WHAT THIS TASK INVOLVES: Write out the entries, please, from the line containing "Task: Click the 4T row label in inches table" through their final line, exactly and with nothing else.

Saved data entries
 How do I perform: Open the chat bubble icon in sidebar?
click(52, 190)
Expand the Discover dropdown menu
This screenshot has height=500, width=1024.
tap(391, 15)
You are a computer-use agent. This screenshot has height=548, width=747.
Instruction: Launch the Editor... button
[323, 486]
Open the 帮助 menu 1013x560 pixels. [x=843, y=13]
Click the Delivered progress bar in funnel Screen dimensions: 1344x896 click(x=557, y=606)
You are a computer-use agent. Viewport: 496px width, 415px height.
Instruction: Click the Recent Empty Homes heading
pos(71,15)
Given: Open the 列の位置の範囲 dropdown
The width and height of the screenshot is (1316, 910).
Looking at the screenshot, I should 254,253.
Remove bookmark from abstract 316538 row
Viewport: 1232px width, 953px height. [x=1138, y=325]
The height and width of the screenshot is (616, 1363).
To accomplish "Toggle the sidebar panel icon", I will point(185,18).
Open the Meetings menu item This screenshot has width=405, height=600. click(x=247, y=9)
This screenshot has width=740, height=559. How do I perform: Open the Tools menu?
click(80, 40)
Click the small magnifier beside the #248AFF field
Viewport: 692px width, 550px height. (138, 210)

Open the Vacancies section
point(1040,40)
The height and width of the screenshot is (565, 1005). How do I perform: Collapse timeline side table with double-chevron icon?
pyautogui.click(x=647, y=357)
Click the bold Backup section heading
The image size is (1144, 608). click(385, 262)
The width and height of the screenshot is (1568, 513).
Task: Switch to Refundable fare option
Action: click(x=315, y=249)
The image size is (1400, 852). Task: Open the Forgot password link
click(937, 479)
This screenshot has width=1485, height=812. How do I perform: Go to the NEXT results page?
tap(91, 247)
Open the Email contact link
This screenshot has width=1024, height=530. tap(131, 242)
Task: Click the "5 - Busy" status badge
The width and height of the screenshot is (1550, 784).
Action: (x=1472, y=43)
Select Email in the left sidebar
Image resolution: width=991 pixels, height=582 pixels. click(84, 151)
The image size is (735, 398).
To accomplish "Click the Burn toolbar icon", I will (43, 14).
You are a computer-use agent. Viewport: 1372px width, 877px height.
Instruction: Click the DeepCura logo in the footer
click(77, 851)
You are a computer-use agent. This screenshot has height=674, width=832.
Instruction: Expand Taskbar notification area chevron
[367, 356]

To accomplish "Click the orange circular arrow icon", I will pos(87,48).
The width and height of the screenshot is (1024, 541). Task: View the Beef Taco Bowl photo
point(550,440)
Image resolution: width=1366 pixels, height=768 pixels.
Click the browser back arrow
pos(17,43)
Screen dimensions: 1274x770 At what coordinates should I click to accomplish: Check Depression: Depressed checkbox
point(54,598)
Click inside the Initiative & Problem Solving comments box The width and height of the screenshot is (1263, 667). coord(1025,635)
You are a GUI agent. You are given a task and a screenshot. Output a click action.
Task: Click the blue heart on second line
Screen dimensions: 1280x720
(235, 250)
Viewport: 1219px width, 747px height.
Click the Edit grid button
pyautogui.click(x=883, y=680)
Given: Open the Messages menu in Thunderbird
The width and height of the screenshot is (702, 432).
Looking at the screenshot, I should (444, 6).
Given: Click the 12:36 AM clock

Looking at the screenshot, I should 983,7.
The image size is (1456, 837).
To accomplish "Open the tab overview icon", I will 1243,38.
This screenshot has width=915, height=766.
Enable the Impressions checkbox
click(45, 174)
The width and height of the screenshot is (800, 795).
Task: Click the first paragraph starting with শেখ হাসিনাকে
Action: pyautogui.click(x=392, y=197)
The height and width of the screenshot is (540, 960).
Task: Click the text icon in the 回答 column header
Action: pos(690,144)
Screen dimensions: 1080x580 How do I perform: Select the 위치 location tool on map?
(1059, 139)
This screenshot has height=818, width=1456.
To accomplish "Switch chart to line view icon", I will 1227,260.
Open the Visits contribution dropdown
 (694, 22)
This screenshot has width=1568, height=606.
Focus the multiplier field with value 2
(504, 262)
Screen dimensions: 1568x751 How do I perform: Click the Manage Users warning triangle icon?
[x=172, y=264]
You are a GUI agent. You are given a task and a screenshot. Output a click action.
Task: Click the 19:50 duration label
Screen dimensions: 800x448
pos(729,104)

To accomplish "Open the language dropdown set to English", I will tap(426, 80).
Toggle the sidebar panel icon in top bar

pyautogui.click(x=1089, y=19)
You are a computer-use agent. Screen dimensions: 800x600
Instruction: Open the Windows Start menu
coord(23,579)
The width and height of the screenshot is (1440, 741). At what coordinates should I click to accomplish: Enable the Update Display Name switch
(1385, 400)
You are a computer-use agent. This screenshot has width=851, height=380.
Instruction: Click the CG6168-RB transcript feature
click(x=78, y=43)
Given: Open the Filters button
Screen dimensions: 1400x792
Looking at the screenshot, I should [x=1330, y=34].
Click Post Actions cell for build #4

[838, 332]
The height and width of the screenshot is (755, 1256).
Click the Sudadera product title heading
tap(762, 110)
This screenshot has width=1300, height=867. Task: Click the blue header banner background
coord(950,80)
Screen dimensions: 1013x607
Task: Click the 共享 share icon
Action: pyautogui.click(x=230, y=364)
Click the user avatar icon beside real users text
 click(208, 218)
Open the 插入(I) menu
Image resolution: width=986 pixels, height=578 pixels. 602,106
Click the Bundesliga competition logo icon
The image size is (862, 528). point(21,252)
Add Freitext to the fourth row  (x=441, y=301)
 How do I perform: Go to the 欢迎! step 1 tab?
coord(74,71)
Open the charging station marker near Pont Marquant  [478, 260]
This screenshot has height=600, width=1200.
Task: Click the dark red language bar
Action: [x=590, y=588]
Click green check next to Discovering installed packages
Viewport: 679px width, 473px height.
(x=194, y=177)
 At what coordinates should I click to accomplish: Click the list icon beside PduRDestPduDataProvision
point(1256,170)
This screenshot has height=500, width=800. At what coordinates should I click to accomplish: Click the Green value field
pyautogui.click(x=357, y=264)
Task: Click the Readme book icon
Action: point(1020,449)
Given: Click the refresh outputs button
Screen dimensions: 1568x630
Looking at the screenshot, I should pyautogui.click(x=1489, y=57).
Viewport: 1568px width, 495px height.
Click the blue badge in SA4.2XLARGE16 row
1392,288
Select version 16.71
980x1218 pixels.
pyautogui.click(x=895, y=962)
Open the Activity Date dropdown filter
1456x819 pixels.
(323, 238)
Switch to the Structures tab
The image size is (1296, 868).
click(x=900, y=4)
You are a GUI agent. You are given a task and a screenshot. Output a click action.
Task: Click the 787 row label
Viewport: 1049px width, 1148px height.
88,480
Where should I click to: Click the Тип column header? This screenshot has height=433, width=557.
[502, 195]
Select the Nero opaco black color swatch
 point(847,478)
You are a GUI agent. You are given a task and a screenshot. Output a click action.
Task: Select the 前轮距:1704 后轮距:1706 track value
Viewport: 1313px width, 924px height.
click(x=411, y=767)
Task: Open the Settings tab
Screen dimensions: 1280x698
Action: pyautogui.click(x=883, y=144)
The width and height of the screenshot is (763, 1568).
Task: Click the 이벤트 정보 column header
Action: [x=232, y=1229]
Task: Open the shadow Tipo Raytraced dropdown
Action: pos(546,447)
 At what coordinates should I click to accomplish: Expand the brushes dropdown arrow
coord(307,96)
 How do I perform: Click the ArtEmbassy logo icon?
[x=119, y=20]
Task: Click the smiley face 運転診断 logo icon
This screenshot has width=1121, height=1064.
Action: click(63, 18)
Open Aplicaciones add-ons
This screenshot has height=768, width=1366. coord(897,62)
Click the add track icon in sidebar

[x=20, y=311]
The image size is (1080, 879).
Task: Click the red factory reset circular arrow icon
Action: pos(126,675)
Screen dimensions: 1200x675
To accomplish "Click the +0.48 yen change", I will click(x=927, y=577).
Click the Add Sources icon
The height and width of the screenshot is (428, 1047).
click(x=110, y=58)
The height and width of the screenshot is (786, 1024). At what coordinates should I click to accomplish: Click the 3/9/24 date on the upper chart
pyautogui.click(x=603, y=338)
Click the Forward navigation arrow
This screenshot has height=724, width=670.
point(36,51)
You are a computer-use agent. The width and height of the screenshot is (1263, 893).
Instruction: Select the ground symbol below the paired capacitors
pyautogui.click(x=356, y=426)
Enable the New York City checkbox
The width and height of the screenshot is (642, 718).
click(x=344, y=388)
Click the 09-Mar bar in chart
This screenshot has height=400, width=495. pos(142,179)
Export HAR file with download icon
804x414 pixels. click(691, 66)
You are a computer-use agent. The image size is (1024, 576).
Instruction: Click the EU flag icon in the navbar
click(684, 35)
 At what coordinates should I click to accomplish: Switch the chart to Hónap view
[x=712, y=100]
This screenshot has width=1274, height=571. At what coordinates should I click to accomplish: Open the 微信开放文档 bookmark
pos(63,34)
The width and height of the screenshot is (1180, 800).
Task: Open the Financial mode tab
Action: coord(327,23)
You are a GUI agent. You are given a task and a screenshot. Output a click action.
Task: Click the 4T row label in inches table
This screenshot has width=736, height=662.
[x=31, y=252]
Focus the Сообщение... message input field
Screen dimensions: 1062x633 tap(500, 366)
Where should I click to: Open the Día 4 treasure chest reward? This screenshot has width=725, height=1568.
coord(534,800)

RESULT BELOW:
Task: Click the 4T row label in inches table
This screenshot has width=736, height=662.
[x=31, y=252]
Focus the Сообщение... message input field
Screen dimensions: 1062x633 tap(500, 366)
Where should I click to: Open the Día 4 treasure chest reward? This screenshot has width=725, height=1568.
coord(534,800)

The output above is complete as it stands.